<<<<

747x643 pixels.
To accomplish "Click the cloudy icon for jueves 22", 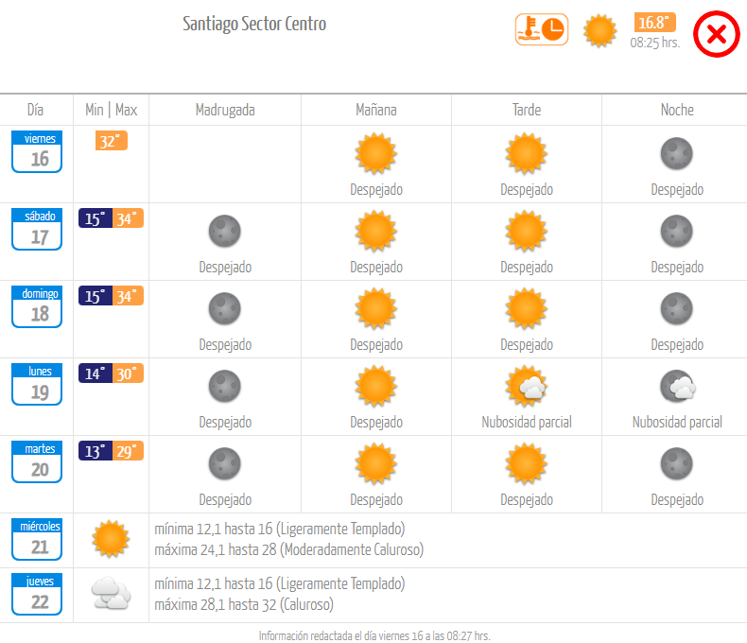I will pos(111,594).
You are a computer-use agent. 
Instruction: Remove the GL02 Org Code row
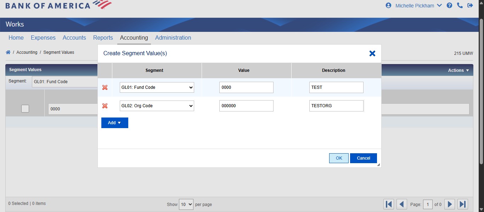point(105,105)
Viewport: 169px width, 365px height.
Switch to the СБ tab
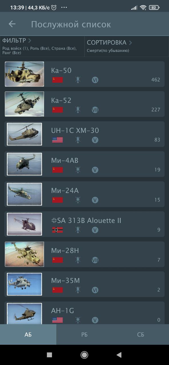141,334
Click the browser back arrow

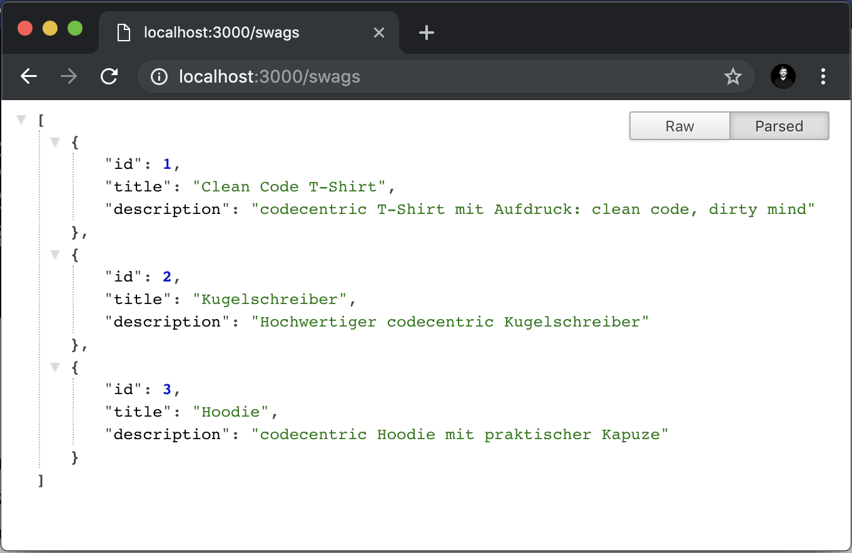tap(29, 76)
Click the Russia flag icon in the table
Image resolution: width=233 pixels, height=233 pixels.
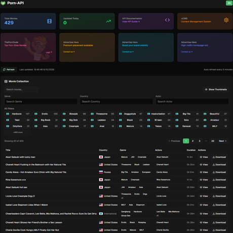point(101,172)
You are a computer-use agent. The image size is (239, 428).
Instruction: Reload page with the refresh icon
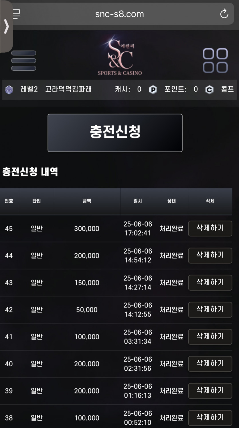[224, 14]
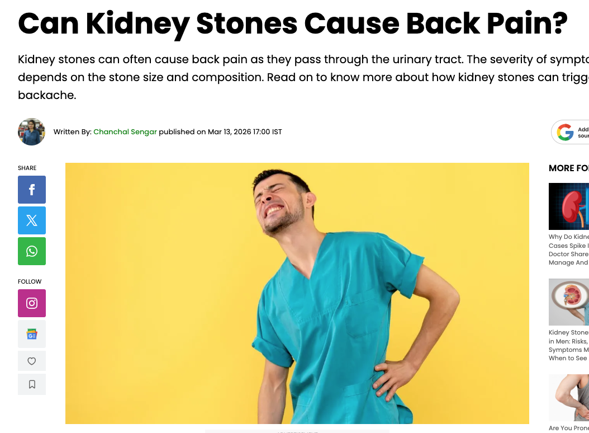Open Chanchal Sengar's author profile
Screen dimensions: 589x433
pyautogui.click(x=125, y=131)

>>>>

Write out each line of the data that holds the string "computer".

### COMPLETED TASK
You are a computer-use agent. 
You are a computer-use agent. The image size is (239, 428).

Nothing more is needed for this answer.